Training History: Loss curves, PLCC/SROCC progression
Residual Analysis: Scatter plots, error distribution
Cross-Model Comparison: Bar charts for multiple models

Output location: results/{dataset}/plots/

Project Main Structure

deep-vqa-framework/
├── Makefile                # Automation & workflow commands
├── README.md               # Project overview
├── DISCLAIMER.md           # Legal liability & resource usage policy
├── pyproject.toml          # Dependency & environment management (uv)
│
├── config/                 # YAML configuration modules
│   ├── basic.yaml          # System & training global defaults
│   ├── dataset_config.yaml # Dataset-specific metadata
│   └── models/             # Model architecture parameters
│
├── datasets/               # Data storage & symlink routing
│   ├── KoNViD-1k/          # Video quality dataset
│   ├── T2VQA-DB/           # Text-to-Video QA dataset
│   └── TID2013/            # Image quality dataset
│
├── docs/                   # Interactive architecture & manuals
│   ├── pipeline.html       # System execution & module flow
│   └── Cloud_Platform_Rental_Guide.md
│
├── results/                # Global outputs & logs
│   ├── model_outputs/      # Training checkpoints
│   ├── train_logs/         # Execution & performance history
│   └── plots/              # Visualization (loss, residuals, etc.)

▶ _Provided information_:

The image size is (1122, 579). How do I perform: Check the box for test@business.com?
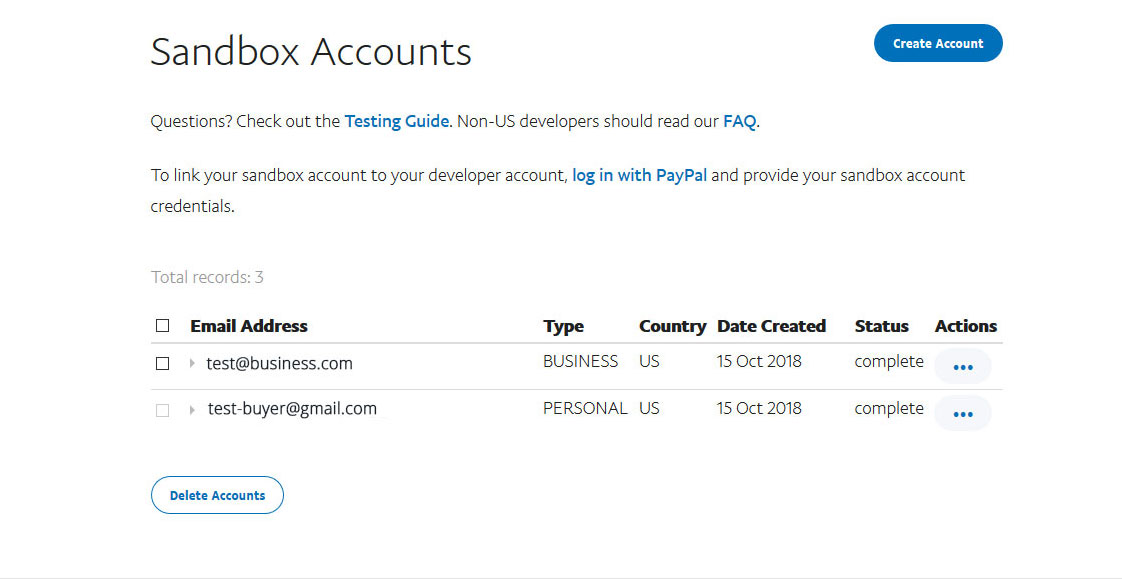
* * *
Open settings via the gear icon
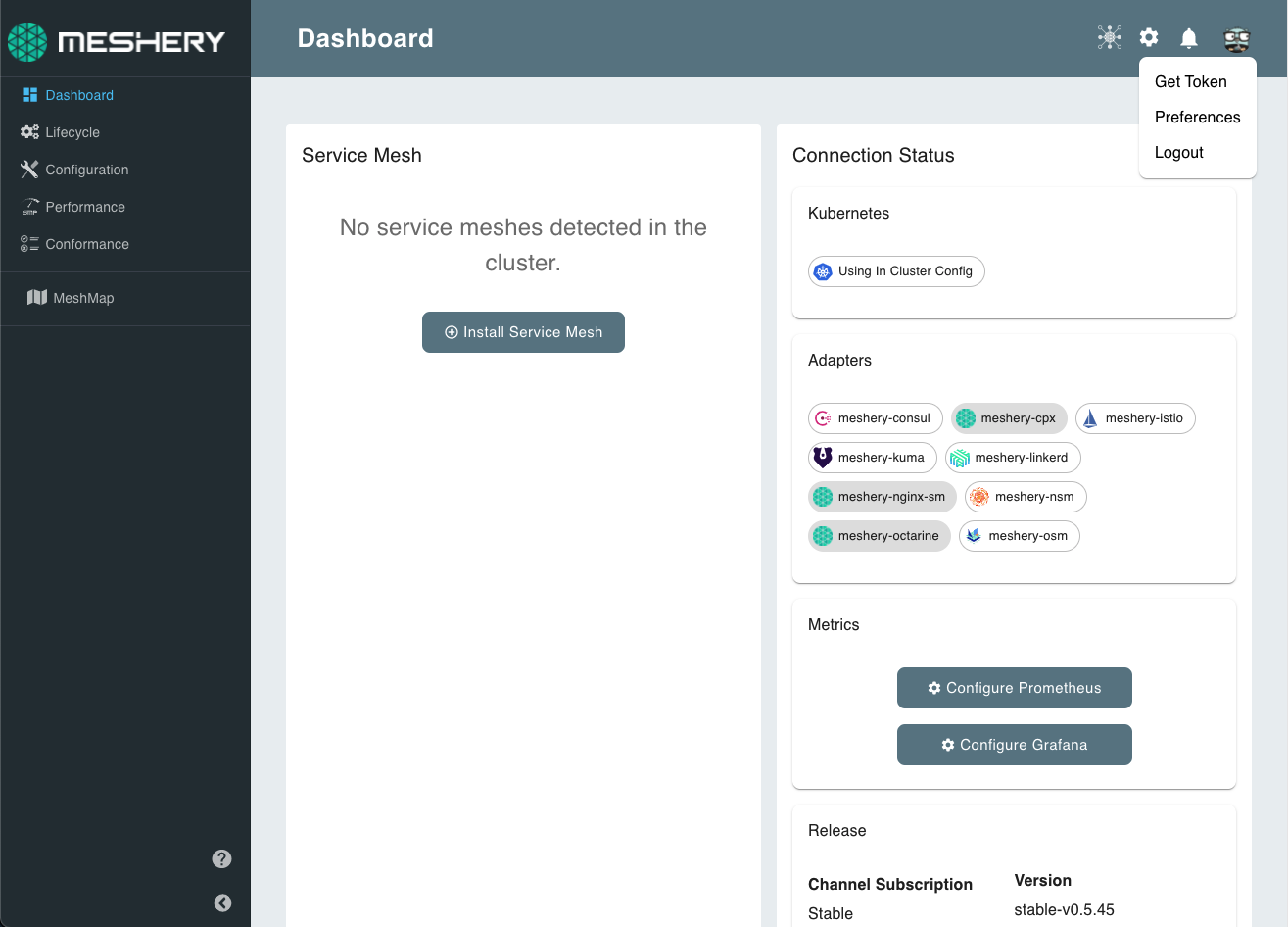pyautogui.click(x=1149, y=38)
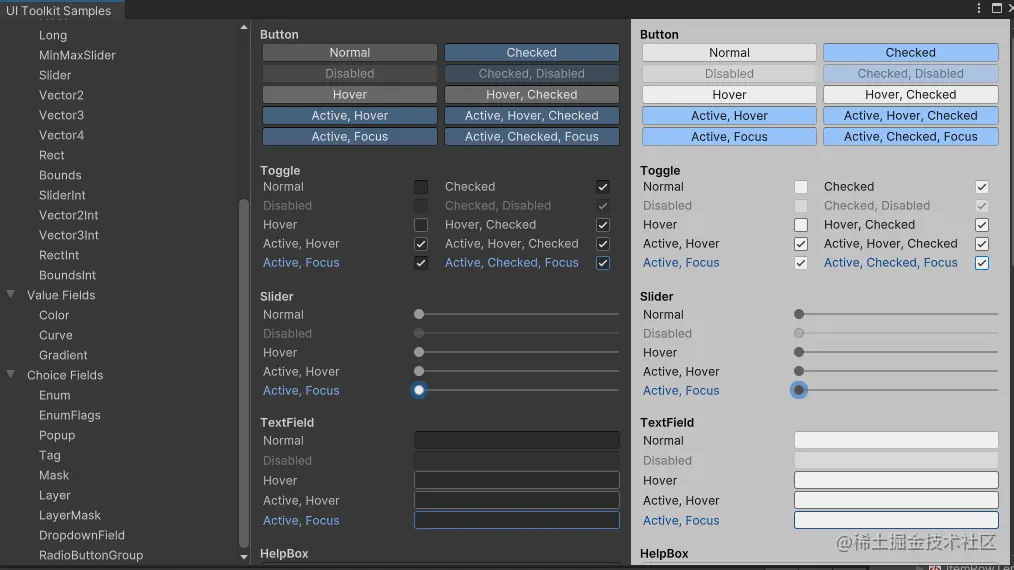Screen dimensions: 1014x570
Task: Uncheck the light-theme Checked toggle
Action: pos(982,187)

▶ _Work required_: Carry on the deep-vqa-framework project description from the point where it stops.

▶ _Result for this exercise_:
│
├── scripts/                # Infrastructure automation
│   ├── manage_data.sh      # Download & data preparation
│   ├── setup_env.sh        # Environment & system initialization
│   └── *.sh                # Auxiliary maintenance & cleanup scripts
│
└── src/                    # Core framework logic
    ├── main.py             # Global execution entry point
    ├── core/               # Training engine & evaluation pipeline
    ├── data/               # Data loaders, EDA & integrity analysis
    ├── models/             # Architecture definitions (IQAVQA-Net)
    └── utils/              # Configuration, logging & path management

System Overview

For a detailed look at the system architecture and execution flow, we provide two viewing options:

Configuration Guide

Configuration Layering

Configuration files are merged in the following order (later files override earlier ones):

Layer	File	Purpose
1 (Base)	`basic.yaml`	Global defaults
2 (Model)	`models/{model}.yaml`	Model-specific overrides
3 (Dataset)	`dataset_config.yaml`	Dataset-specific settings

Memory Optimization for Video Training

# If encountering CUDA Out of Memory (OOM)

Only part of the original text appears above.